> [Problem] Check each line of the entries below for the word "computer", and copy the lines that have it.

··· Data listing ···

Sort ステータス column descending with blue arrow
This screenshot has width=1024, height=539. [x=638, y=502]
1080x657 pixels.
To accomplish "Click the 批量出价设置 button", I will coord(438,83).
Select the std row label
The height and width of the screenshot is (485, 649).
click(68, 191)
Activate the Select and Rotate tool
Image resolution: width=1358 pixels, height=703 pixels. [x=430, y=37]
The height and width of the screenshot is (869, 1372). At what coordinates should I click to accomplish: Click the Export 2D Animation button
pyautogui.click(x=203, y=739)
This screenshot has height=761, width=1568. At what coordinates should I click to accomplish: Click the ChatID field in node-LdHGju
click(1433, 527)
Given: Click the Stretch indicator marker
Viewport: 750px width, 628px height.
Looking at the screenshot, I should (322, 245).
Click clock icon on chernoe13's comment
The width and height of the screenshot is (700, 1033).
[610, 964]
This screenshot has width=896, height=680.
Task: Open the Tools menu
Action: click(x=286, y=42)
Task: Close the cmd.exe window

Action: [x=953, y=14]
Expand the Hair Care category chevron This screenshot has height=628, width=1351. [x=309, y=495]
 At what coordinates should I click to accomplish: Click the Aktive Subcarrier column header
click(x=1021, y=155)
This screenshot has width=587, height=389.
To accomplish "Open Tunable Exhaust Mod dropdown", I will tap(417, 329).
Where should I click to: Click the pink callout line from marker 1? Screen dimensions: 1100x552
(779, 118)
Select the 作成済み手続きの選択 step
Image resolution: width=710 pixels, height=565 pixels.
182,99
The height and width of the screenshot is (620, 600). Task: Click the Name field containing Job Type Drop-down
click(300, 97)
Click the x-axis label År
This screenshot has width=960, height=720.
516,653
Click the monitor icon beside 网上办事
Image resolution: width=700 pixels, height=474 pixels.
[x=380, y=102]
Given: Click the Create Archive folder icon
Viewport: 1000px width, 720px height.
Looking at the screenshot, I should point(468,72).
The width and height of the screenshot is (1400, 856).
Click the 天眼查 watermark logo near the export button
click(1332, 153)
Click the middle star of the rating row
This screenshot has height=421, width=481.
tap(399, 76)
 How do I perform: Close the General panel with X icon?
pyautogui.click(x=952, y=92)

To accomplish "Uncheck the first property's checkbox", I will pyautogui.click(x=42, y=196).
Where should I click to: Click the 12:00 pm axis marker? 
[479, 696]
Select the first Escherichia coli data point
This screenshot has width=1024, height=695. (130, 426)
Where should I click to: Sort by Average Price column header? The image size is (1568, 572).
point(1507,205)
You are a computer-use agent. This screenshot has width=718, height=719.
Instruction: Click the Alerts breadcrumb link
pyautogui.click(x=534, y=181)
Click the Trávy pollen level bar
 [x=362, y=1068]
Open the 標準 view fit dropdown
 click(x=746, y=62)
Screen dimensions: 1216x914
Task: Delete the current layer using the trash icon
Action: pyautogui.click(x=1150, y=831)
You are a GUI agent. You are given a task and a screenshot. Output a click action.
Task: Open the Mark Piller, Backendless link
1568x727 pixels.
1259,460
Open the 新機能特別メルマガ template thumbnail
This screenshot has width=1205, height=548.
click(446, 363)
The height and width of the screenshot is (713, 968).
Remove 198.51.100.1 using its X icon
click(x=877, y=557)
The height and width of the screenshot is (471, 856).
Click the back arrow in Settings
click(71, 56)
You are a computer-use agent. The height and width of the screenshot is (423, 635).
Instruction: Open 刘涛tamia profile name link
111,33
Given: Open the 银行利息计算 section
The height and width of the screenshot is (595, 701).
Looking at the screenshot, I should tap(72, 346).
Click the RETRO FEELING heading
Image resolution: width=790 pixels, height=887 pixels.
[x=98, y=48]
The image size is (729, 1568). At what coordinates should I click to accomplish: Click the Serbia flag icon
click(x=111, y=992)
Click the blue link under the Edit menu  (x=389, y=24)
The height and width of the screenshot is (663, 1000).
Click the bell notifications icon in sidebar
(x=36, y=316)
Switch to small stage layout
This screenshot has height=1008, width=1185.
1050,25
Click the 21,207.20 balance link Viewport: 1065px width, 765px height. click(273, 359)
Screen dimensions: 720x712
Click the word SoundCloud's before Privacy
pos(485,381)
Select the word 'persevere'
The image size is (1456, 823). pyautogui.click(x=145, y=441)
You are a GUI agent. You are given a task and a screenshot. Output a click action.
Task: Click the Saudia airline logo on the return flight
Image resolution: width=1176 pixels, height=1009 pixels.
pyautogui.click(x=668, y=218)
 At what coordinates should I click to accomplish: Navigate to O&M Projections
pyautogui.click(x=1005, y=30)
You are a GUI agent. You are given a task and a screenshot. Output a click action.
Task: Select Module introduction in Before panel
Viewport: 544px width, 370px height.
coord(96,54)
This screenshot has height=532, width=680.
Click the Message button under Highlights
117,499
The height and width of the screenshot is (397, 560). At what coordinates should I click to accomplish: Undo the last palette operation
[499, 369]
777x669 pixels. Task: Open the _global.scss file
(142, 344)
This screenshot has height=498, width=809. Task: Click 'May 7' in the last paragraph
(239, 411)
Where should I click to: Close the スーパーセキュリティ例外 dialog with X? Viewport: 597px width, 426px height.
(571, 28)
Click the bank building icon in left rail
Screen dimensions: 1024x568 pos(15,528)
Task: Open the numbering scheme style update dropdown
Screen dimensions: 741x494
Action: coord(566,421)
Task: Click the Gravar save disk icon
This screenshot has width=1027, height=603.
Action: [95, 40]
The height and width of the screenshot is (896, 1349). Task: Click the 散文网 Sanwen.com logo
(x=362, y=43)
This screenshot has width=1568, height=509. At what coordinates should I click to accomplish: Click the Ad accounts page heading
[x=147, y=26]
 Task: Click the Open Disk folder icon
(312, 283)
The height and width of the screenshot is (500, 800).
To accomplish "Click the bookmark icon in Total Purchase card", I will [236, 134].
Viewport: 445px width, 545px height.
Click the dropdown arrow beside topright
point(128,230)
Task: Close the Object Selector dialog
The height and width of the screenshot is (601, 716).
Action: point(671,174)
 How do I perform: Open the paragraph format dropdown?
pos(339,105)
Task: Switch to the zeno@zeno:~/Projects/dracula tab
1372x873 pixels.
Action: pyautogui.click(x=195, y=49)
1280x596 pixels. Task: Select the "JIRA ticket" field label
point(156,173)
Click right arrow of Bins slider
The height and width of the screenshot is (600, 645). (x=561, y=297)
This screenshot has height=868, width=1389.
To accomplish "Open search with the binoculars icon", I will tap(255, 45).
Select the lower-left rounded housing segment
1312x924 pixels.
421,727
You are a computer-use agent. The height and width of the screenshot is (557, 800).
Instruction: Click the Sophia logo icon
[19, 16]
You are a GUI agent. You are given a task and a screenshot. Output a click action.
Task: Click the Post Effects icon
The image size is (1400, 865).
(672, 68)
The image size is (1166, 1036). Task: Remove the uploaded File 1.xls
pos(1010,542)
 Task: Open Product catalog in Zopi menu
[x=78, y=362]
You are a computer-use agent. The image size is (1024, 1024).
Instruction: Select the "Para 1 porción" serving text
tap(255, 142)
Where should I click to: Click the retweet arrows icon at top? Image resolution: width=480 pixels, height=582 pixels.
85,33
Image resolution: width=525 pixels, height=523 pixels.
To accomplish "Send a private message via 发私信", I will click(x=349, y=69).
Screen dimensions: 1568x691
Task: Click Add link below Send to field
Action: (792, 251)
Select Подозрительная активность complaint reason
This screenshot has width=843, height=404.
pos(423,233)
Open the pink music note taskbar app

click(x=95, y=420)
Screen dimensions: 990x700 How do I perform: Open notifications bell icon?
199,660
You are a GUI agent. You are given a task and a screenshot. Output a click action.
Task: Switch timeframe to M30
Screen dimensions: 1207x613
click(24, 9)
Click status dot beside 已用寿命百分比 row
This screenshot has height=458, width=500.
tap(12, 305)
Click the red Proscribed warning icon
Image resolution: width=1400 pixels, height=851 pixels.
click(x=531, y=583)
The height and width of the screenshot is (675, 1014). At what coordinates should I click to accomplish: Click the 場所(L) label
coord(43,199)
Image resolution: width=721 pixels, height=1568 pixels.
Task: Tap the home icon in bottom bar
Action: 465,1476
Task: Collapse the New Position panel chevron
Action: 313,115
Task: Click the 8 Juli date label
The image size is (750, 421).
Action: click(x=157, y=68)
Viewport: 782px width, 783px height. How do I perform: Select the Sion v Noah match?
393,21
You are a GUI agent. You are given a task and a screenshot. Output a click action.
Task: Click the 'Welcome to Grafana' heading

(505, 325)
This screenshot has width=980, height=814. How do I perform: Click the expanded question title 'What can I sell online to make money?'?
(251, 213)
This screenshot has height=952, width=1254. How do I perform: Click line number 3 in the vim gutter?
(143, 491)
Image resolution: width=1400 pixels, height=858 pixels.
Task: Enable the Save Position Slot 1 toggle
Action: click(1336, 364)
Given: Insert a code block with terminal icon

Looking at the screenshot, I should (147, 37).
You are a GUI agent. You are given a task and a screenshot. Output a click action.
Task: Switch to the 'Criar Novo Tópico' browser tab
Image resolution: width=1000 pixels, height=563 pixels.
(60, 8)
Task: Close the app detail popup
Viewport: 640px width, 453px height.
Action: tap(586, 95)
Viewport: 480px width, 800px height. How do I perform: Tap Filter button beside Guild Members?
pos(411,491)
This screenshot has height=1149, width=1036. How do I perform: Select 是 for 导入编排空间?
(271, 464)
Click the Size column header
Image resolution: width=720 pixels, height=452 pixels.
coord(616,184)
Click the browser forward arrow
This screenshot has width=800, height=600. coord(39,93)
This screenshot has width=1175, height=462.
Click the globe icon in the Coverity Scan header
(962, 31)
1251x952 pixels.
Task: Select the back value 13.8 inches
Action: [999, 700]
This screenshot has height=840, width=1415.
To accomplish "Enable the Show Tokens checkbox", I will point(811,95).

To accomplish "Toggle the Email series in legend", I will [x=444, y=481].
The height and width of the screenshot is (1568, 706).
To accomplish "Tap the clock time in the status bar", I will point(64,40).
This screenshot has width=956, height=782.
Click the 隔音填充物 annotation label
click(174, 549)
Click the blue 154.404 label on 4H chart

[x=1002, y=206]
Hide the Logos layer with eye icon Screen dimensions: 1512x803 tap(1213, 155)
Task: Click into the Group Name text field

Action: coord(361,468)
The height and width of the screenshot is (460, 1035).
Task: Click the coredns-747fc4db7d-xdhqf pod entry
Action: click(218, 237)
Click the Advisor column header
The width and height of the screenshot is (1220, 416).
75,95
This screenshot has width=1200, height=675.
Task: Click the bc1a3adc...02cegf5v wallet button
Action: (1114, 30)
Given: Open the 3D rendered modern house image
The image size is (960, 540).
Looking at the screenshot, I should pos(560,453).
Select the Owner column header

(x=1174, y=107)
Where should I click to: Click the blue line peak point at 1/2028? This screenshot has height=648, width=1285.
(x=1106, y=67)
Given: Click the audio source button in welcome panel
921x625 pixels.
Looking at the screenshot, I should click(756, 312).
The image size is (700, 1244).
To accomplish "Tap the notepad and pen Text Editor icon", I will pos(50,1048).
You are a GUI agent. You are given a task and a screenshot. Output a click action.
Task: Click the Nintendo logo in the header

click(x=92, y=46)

···

> [Response area]
You are a computer-use agent. This screenshot has width=718, height=719.
You are a computer-use agent. The height and width of the screenshot is (423, 635).
You are a computer-use agent. The height and width of the screenshot is (557, 800).
You are a computer-use agent. The image size is (1024, 1024).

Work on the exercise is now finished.